**Provided text:**
Dictionary.com defines homophobia as unreasoning fear of or antipathy toward homosexuals and homosexuality. The key word that jumps out to me is unreasoning. History will show that any period in which a country or group of people have unreasoning principles or fear of another group or culture, conflict emerges and rights are violated. Think about the Holocaust or slavery in America. Both dominating groups in those instances had an unreasoning fear of the dominated groups. This fear drove policy, practice and, in both instances, created misguided prejudices, stereotypes, and discrimination for surviving generations. Unreasoning fear has no place in any society.

Why Homophobic?

The short answer is I don’t know. Maybe that’s why the definition includes unreasoning fear because it can’t be reasonably explained. As a heterosexual man, I can say that I don’t understand being attracted sexually to another man. At the same time, do I have to disrespect, discriminate, or fear someone because they do? Is homosexuality a disease I may catch if I associate with someone who is gay? I know these are rhetorical questions but, apparently there are some misguided people whose fear is based on naïve and unfounded beliefs. Do we all have to be alike to be accepted? Rhetorical again, but necessary for thought.

African-American Male Homo-foe-bia

The preceding sections spoke to homophobia in general. However, when it’s thought about from an African-American male perspective, it grows in intensity. Why? Well, historically in this country African-Americans have been marginalized socially. In part to some of that unreasonable fear mentioned earlier. As a result of centuries of marginalization, discrimination, and outright violence, we have developed a bit of an unconscious inferiority complex. Consequently, instead of identifying with other marginalized groups, like homosexuals, we have used their plight as a platform for attempting to elevate ourselves. In short, it’s the crabs-in-a-barrel syndrome applied to group dynamics.

**Task item:**
Extract the full essay on homophobia word for word.

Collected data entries
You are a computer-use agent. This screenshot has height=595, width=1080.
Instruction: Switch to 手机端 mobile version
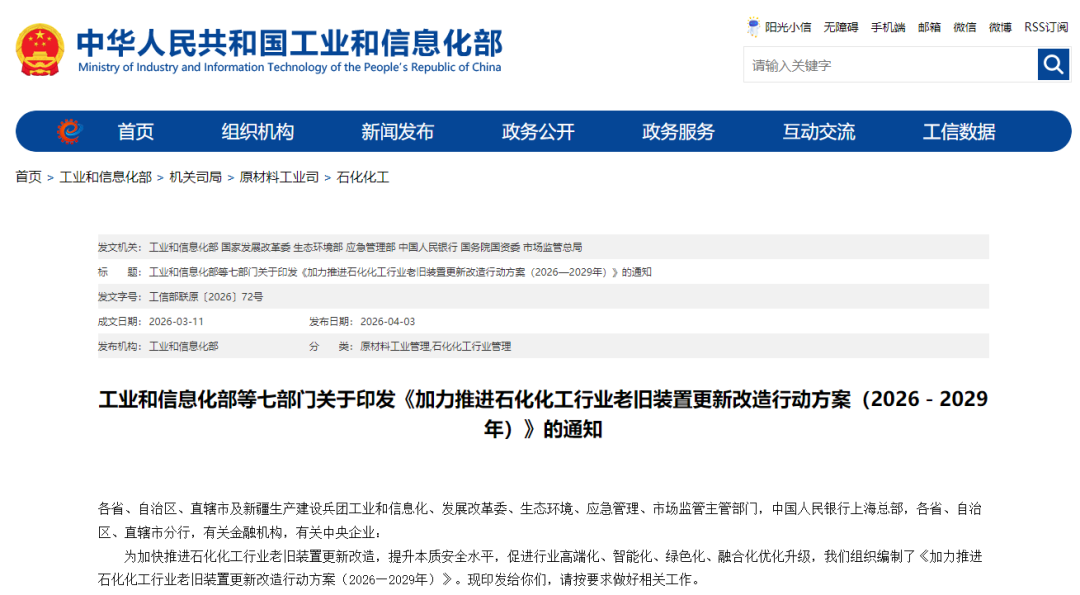click(887, 27)
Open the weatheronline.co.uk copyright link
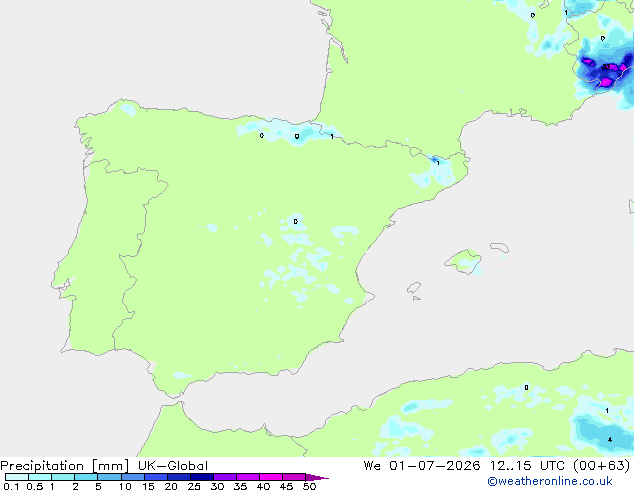The width and height of the screenshot is (634, 490). 550,481
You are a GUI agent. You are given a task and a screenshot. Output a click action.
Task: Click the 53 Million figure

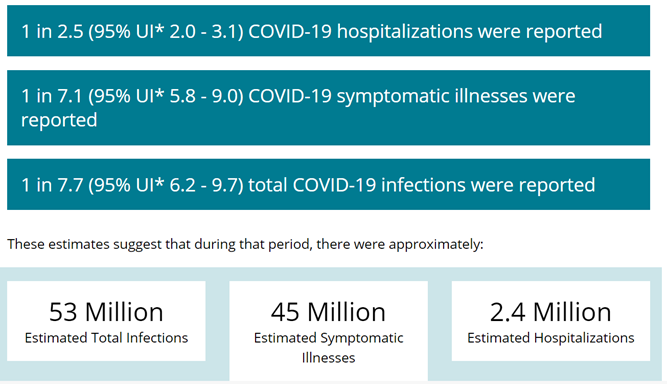point(106,312)
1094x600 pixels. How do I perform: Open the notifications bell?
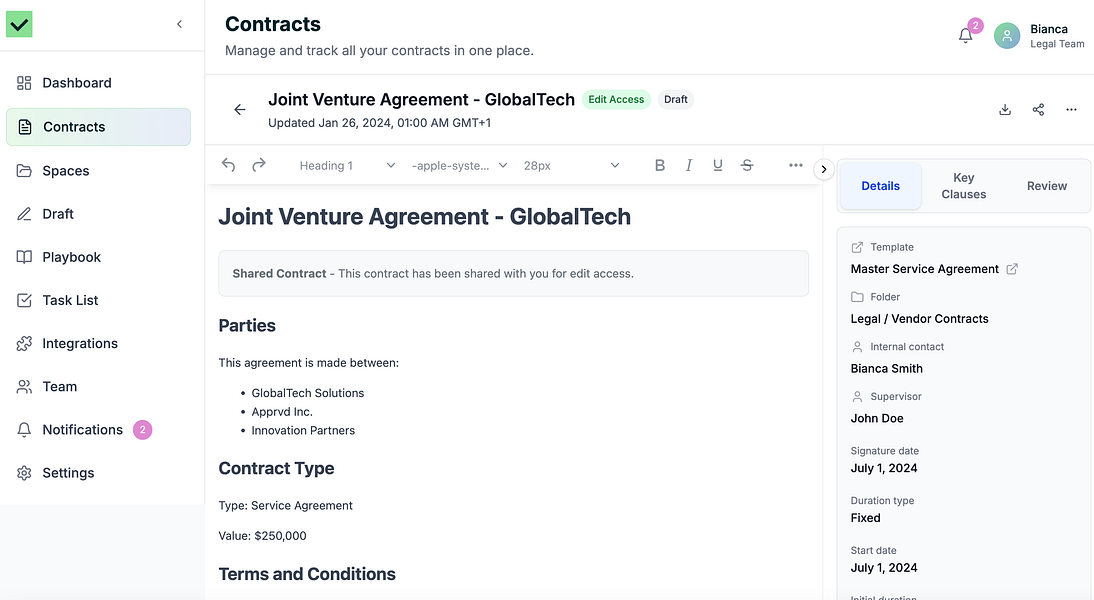point(964,33)
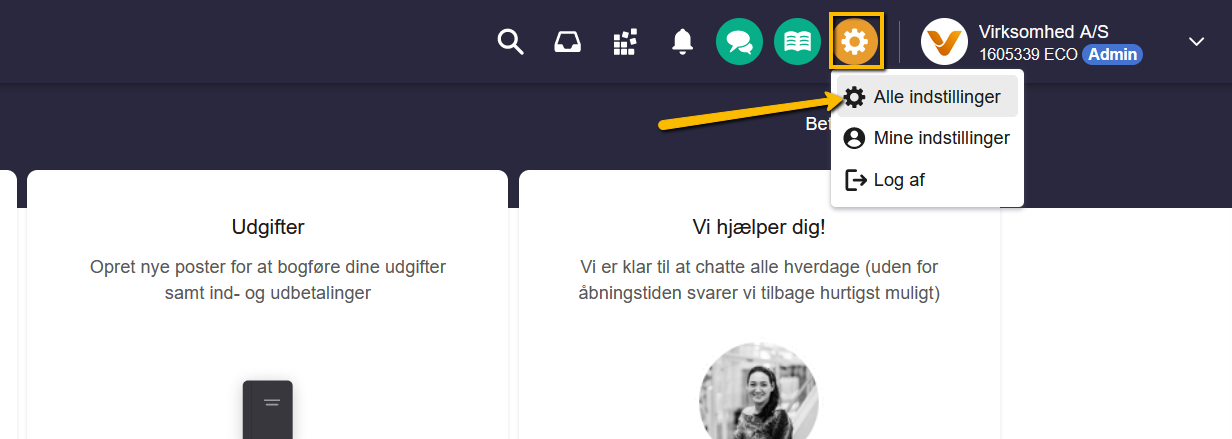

**Response to the exercise:**
Dictionary.com defines homophobia as unreasoning fear of or antipathy toward homosexuals and homosexuality. The key word that jumps out to me is unreasoning. History will show that any period in which a country or group of people have unreasoning principles or fear of another group or culture, conflict emerges and rights are violated. Think about the Holocaust or slavery in America. Both dominating groups in those instances had an unreasoning fear of the dominated groups. This fear drove policy, practice and, in both instances, created misguided prejudices, stereotypes, and discrimination for surviving generations. Unreasoning fear has no place in any society.

Why Homophobic?

The short answer is I don’t know. Maybe that’s why the definition includes unreasoning fear because it can’t be reasonably explained. As a heterosexual man, I can say that I don’t understand being attracted sexually to another man. At the same time, do I have to disrespect, discriminate, or fear someone because they do? Is homosexuality a disease I may catch if I associate with someone who is gay? I know these are rhetorical questions but, apparently there are some misguided people whose fear is based on naïve and unfounded beliefs. Do we all have to be alike to be accepted? Rhetorical again, but necessary for thought.

African-American Male Homo-foe-bia

The preceding sections spoke to homophobia in general. However, when it’s thought about from an African-American male perspective, it grows in intensity. Why? Well, historically in this country African-Americans have been marginalized socially. In part to some of that unreasonable fear mentioned earlier. As a result of centuries of marginalization, discrimination, and outright violence, we have developed a bit of an unconscious inferiority complex. Consequently, instead of identifying with other marginalized groups, like homosexuals, we have used their plight as a platform for attempting to elevate ourselves. In short, it’s the crabs-in-a-barrel syndrome applied to group dynamics.